In early 1880 the new Queen Emma of the Netherlands realised she was expecting. By March, rumours were circulating around the country. In the evening of 30 August 1880, Emma went into labour at Noordeinde Palace and her husband was by her side throughout. A Princess was born the following day at six o’clock in the evening, much to (almost) everyone’s joy. A 51-gun salute welcomed the Princess. King William showed no disappointment in the gender of his fourth child. She received the names Wilhelmina (a traditional Orange-Nassau name) Helena Pauline Maria (after three of Emma’s sisters). The following day, William registered the birth himself and insisted on showing off the newborn Princess to the gentlemen in attendance, calling her “a beautiful child.”1
At the time of her birth, the future Queen was third in the line of succession. At the time, the Netherlands operated on a semi-salic line of succession, and so, she was behind her elder half-brother Alexander (the only one of her three half-brothers still living) but also behind her great-uncle Prince Frederick. Prince Frederick died in 1881 without any surviving sons, followed by the unmarried Alexander in 1884, leaving Wilhelmina as her father’s heir at the age of four.
Emma would not nurse the newborn Wilhelmina herself – she had two wetnurses, one at Noordeinde Palace and one the Loo Palace. And while her parents were overjoyed, several newspapers expressed their disappointment with headlines like, “It’s only a girl!”2 Only a son could have saved the royal house, with a girl the crown would inevitably pass to another house.

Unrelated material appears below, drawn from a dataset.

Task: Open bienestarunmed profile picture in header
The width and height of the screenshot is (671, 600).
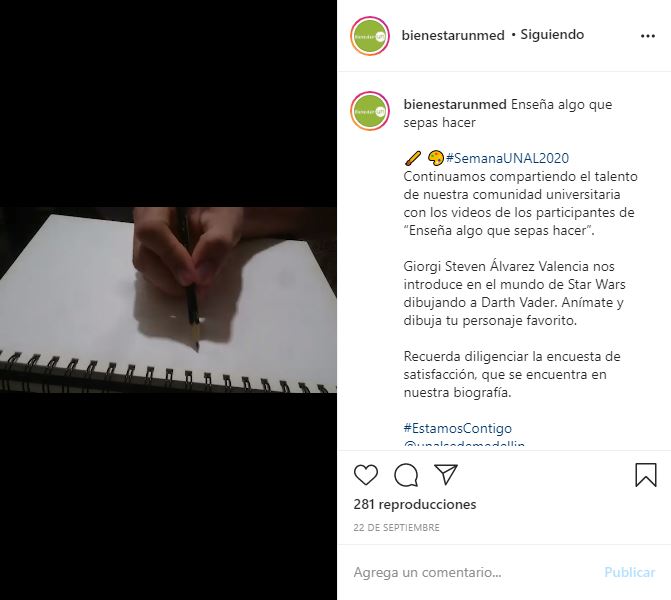Action: [370, 36]
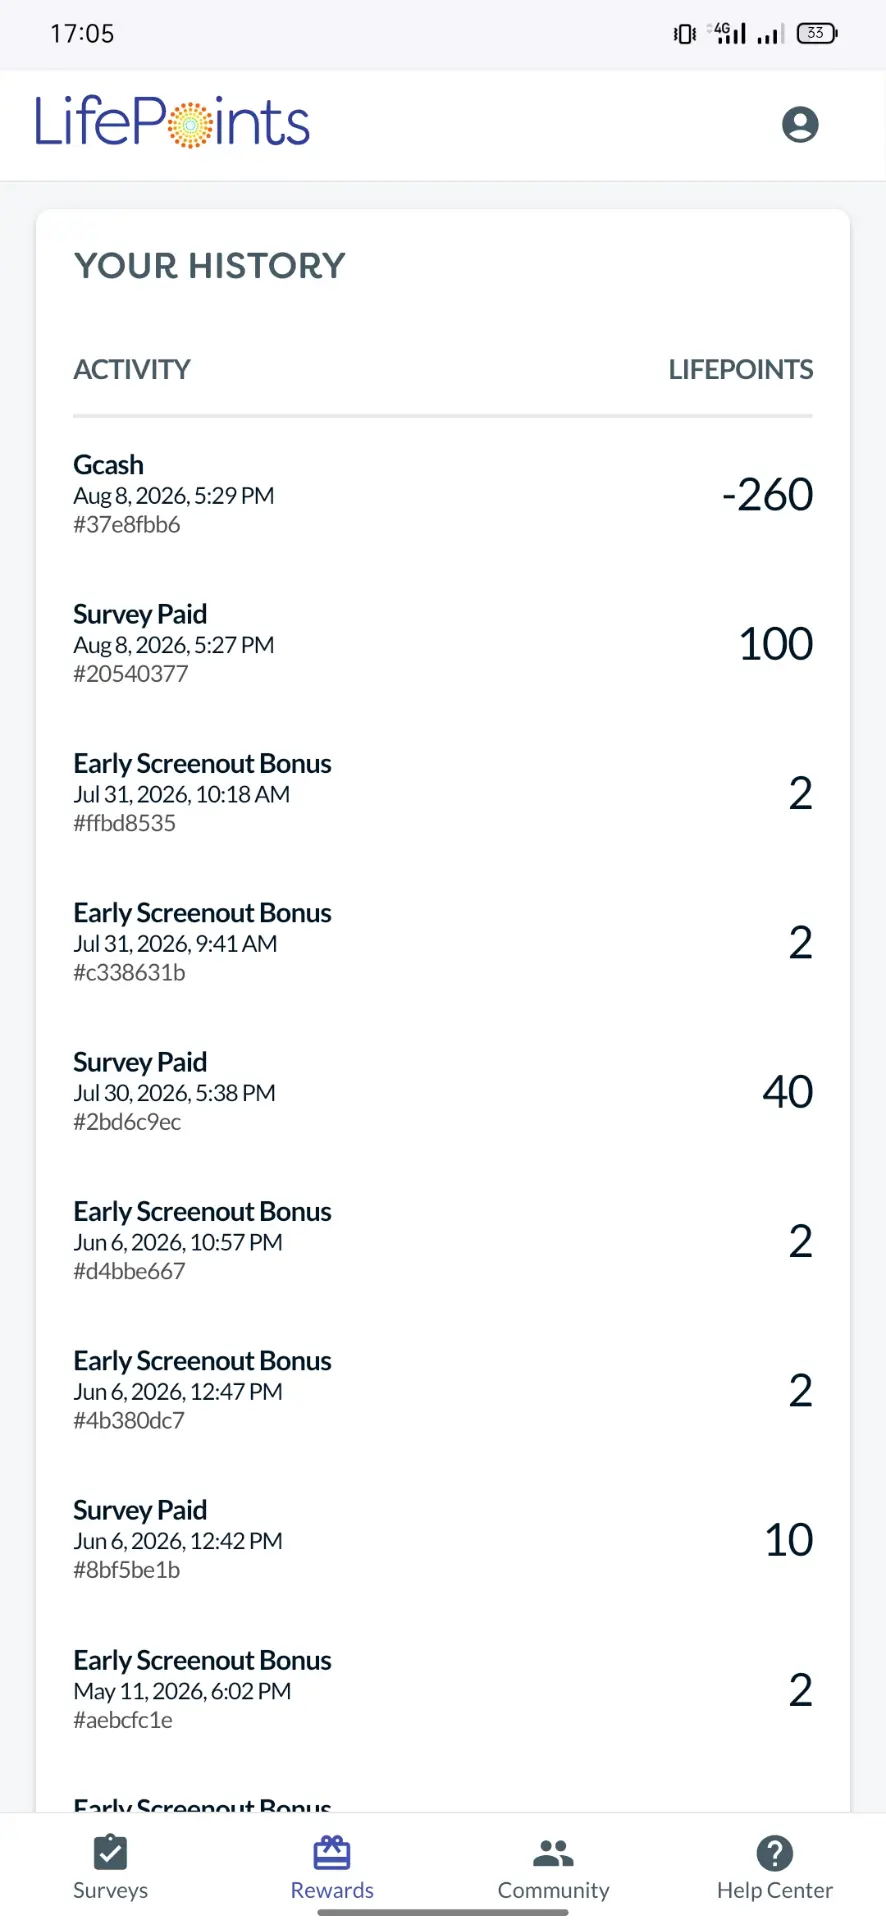
Task: Select the Gcash redemption entry
Action: click(x=443, y=494)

Nevertheless, congratulations began pouring in soon after the birth. Emma’s sister Pauline wrote to William that little Wilhelmina would be the joy of the rest of his life.3
The first years of her life appear to have been happy. She was appointed a governess named Cornelia Martina, Baroness van Heemstra, in 1882. She also had a carer named Marie Louise de Kock and a nanny named Julie Liotard, who also taught her French and so Wilhelmina was raised bilingual. Wilhelmina would remain the only child of her parents though she did not mind this, and she later wrote about the joy of having her parents all to herself.4 When it became clear that she would become Queen sooner rather later, her education began in its earnest.